Public interest winding up petition – company subsequently falling insolvent – whether court could put company into compulsory liquidation on grounds not set out in the petition
The Secretary of State presented a petition to wind up the company on the public interest ground. He applied in vain for the appointment of a provisional liquidator. The petition, which was contested, had been on foot for over 2½ years and was not expected to reach its 10 day trial for some months yet.
The company, which had made cold-calls seeking to persuade the public, ironically, to sign up to services said to block unwanted telephone sales calls, had continued trading for some time but the directors lately concluded that it was unable to continue and was insolvent. The directors applied for an order winding the company up on the ground that it was unable to pay its debts. The extant petition did not seek to rely on that ground, and the Secretary of State was unwilling to amend so to plead.

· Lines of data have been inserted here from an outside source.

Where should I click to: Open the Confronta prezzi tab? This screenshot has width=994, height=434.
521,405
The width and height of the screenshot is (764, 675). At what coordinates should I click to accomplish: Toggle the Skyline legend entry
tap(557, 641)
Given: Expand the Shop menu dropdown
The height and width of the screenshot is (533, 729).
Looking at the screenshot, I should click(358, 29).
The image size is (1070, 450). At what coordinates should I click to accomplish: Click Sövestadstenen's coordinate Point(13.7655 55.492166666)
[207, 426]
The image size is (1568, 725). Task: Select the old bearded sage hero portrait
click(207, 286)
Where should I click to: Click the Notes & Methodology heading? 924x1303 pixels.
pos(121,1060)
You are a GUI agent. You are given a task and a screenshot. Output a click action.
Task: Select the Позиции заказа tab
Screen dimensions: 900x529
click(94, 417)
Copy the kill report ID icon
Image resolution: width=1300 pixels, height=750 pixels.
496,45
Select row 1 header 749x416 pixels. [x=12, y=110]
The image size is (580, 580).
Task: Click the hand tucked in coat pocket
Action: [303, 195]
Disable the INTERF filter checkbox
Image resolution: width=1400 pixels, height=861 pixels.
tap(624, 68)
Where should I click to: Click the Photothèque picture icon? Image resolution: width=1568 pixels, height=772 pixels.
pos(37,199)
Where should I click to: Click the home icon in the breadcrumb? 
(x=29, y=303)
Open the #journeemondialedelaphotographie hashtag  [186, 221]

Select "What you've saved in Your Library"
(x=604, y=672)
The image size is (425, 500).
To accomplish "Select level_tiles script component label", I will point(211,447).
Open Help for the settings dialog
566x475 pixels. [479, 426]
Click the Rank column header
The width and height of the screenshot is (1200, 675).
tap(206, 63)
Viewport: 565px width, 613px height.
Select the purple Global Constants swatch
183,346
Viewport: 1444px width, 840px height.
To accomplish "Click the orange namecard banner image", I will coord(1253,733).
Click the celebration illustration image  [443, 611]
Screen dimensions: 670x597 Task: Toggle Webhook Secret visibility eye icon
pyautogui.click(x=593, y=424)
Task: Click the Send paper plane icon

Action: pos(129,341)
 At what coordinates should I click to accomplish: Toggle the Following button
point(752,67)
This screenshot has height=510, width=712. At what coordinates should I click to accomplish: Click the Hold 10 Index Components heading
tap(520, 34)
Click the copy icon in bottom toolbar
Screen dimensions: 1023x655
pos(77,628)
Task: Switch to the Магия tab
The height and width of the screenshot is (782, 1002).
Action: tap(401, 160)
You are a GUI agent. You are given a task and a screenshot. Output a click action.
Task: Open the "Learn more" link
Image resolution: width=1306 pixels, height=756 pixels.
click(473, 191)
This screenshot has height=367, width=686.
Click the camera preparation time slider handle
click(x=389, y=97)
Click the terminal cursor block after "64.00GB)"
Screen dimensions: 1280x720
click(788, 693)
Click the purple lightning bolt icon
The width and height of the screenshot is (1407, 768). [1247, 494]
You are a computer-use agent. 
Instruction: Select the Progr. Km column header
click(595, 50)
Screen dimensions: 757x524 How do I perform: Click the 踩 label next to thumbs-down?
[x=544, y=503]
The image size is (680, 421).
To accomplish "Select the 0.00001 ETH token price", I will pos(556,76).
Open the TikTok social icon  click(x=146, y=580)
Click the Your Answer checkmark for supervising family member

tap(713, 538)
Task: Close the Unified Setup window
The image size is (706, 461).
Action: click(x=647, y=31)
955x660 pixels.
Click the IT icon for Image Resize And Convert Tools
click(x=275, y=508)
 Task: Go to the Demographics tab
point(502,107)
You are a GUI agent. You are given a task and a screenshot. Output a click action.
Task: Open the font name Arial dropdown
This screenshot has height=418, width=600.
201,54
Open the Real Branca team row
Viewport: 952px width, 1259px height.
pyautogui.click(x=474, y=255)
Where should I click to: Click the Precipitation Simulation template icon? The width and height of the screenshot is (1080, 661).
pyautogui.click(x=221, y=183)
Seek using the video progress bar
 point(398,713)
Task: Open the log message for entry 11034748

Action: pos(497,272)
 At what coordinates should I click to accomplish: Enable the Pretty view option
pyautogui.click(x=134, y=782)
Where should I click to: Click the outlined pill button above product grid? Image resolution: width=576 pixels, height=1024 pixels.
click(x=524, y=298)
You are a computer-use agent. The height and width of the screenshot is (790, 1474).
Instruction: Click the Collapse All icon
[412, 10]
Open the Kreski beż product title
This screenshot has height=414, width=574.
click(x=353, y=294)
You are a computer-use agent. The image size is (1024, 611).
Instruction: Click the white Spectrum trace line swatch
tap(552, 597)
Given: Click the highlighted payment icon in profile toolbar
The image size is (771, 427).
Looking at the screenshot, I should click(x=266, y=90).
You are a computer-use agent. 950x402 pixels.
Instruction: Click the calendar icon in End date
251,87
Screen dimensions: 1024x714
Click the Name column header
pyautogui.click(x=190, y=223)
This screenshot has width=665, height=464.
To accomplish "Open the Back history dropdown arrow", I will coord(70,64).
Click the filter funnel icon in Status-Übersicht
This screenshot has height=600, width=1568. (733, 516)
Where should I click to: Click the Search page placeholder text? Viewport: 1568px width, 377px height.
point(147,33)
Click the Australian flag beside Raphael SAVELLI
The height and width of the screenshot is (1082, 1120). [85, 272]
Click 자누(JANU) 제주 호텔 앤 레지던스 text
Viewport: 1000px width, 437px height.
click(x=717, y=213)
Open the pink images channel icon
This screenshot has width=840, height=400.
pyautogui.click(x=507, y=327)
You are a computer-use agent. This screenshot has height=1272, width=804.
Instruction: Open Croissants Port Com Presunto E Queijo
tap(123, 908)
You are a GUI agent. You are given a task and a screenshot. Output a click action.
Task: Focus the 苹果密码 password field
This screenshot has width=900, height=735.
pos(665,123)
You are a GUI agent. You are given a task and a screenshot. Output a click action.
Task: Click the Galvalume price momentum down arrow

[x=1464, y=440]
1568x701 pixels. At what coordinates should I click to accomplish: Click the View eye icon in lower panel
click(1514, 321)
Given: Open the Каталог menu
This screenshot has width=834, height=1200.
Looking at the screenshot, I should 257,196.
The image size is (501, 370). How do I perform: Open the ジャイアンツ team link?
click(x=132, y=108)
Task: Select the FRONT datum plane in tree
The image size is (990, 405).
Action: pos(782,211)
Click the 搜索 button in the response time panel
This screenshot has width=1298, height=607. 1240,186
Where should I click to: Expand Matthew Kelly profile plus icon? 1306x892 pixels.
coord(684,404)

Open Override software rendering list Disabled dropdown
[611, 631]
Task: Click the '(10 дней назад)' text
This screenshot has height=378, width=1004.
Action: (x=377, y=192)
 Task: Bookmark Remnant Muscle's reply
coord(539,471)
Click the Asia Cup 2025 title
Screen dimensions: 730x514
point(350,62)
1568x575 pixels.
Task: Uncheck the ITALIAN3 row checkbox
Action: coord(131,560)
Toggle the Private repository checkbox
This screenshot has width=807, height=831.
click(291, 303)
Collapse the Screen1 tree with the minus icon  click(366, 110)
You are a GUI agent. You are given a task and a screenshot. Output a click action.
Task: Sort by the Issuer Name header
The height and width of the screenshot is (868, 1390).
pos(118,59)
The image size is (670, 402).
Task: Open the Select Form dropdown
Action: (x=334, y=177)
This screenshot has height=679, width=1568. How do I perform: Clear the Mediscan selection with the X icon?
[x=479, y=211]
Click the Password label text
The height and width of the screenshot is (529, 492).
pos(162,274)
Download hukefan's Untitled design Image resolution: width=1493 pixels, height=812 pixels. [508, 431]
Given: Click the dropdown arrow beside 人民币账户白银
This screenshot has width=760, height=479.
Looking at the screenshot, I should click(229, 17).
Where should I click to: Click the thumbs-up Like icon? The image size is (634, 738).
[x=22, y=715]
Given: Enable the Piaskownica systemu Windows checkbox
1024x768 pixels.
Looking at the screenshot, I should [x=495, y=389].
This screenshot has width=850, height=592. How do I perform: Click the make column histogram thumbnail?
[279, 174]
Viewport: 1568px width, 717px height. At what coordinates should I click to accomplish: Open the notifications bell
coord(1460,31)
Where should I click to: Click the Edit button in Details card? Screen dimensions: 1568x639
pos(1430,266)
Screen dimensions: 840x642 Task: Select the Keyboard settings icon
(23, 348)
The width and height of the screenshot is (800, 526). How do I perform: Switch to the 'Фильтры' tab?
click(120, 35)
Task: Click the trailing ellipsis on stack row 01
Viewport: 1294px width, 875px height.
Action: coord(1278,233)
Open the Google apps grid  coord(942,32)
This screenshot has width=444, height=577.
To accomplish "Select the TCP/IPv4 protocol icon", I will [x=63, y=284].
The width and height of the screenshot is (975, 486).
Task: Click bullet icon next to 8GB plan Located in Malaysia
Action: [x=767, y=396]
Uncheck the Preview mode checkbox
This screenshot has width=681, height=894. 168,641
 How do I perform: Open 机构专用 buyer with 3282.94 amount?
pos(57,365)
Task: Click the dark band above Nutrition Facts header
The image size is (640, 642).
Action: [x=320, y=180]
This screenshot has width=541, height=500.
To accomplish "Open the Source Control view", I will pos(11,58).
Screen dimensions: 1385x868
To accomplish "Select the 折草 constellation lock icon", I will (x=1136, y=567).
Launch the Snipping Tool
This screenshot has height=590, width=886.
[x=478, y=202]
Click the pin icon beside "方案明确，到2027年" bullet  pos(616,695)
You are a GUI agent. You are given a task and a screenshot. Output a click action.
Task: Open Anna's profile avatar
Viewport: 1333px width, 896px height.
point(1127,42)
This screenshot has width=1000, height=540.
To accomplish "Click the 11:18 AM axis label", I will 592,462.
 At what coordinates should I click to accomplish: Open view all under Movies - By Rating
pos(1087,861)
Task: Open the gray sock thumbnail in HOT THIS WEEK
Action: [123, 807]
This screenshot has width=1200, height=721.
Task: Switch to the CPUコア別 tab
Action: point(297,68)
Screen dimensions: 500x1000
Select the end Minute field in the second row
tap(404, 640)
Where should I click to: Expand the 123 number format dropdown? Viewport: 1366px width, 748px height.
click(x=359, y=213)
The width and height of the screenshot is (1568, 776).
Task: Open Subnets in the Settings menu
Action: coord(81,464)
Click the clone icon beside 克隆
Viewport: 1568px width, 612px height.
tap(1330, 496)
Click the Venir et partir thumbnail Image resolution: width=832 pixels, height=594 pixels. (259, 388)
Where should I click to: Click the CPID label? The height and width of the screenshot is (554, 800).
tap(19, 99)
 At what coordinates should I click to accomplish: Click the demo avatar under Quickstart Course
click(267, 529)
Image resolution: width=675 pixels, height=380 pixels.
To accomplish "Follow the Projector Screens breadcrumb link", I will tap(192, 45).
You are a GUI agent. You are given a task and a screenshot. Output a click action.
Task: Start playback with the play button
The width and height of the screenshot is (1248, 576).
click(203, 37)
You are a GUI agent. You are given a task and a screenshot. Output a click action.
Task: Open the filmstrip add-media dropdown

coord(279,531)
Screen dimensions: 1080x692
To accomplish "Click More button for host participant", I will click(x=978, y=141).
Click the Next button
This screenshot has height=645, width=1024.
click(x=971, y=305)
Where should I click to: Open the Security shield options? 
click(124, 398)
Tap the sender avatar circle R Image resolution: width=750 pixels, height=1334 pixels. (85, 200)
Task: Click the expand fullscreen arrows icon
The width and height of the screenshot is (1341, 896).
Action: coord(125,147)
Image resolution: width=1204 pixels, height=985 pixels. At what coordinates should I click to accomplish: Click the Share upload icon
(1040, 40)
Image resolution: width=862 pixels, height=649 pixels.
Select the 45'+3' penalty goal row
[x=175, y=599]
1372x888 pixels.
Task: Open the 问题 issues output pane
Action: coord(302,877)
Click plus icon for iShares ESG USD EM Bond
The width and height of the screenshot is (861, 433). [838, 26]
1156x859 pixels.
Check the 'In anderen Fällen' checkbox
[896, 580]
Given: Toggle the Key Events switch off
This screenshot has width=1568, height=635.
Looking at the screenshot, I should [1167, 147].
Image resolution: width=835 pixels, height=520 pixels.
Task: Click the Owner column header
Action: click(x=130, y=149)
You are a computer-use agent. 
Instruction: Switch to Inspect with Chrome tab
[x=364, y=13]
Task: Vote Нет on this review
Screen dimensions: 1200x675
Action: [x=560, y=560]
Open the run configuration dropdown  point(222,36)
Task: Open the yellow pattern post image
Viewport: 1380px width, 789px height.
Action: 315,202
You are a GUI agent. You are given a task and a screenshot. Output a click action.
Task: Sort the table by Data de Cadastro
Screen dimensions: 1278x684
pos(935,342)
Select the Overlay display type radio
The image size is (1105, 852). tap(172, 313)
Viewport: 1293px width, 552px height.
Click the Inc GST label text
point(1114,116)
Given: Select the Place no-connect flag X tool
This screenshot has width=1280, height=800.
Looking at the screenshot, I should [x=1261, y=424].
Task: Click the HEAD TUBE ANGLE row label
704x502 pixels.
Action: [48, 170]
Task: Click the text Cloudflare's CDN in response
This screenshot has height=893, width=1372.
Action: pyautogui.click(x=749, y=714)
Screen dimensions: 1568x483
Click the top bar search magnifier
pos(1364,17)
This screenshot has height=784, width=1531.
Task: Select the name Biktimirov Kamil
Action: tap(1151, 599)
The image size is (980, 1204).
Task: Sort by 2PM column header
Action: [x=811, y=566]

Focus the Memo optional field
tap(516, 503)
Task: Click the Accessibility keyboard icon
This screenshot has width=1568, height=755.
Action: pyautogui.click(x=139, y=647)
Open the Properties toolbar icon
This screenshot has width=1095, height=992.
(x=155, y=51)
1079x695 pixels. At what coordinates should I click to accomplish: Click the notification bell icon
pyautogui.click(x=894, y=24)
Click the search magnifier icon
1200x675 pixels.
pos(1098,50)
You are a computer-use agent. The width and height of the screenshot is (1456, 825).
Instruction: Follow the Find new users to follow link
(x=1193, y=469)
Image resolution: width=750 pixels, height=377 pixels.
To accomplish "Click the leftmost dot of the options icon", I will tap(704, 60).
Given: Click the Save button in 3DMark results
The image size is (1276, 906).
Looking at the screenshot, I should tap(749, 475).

The Secretary of State resisted the winding up of the company which it considered was a ruse designed to ensure that the directors’ actions would not come under scrutiny at a contested trial. The company said it would be unable to afford to go to trial as well armed as the Secretary of State.
Reviewing the authorities, the Judge held that the Court did have jurisdiction to wind up a company in “thoroughly exceptional circumstances” even if no petition were before it. There was some earlier first instance authority to different effect, but the Judge preferred to follow the line of cases culminating in Harlow v Creative Staging [2014] EWHC 2787 (Ch) in which HHJ Purle QC had considered the conflicting first instance decisions.
The Judge found that, as a petition was before the Court, it could wind up the company and need not find thoroughly exceptional circumstances. That was even if the petition was of a different species. But, if he was wrong about that, such circumstances did in fact exist in this case: the company had fallen insolvent in the currency of the petition, its business had ended and there was no prospect of it ever resuming trade. Winding up was inevitable and it would be a denial of justice and a waste of time to refuse to make the order now. The Secretary of State need not be concerned about the fact that no trial would take place – the public would be aware, as a result of this judgment, that the Secretary of State had considered that the company ought to be wound up and that he had taken steps to pursue his public interest petition. The liquidator could investigate matters after the winding up.
When public interest petitions take years to get to trial, there must be a risk of intervening insolvency. Despite the Secretary of State wanting his day in court, the company could be wound up in advance of a contested trial if the business of the company dried up before trial.